Era de madrugada y hacía frío, la niebla ya había llegado y no permitía ver a más de 20 metros con claridad. Y ahí iban ellos, cuatro jóvenes con campera, gorra y bufanda, pero sin guantes para poder utilizar el celular, que querían ser los primeros cipoleños en cazar un pokemon.
Horas más tarde, la fiebre por la llegada de la aplicación de moda a la Argentina ya se había extendido entre los estudiantes -y algunos otros con varios años de egresados- y en el centro de la ciudad nadie despegaba la mirada del celular para dar con la “pokeparada”.
Pokémon Go, la app que permite toparse con Pikachu en cualquier esquina, es la nueva revolución de las redes sociales. En pocas semanas, más de 100 millones de personas la descargaron de la tienda de Google, pero Sudamérica no tenía acceso hasta que por fin -o lamentablemente, según el apego a las redes- se pudo comenzar a usar en Argentina.
Cipolletti se sumó a la fiebre por el juego de realidad aumentada y algunos usuarios salieron a “cazar” a los dibujitos de madrugada.

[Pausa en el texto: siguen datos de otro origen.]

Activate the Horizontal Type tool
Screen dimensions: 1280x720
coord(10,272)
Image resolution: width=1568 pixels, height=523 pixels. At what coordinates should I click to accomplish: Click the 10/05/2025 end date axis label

La respuesta fue inmediata y después del turno mañana del colegio se hizo visible para quienes estaban ajenos al fenómeno. Al parecer, la app marcaba la existencia de los bichitos cerca de la plaza y no hubo adolescente que no apuntara su cámara al paseo. El juego utiliza la realidad aumentada, por lo que permite ver a los dibujos sobre la imagen real de algún punto de la ciudad, mientras está enfocada por la cámara de fotos.
Algunos usuarios, con bastante tiempo libre, ya por la tarde recurrieron a las redes sociales para comenzar a quejarse. Según “denunciaron”, Cipolletti tiene pocos personajes: en menos de un día ya los habían coleccionado todos y no tenían más nada para cazar. Tendrán tiempo para algún entretenimiento algo más convencional mientras esperan que los creadores del juego les envíen nuevos desafíos para salir celu en mano.
100 millones de descargas de la app en todo el mundo. La aplicación revolucionó las redes sociales en todo el mundo y en Argentina la espera para poder descargarla terminó recién el miércoles. Ayer, Cipolletti se llenó de cazadores.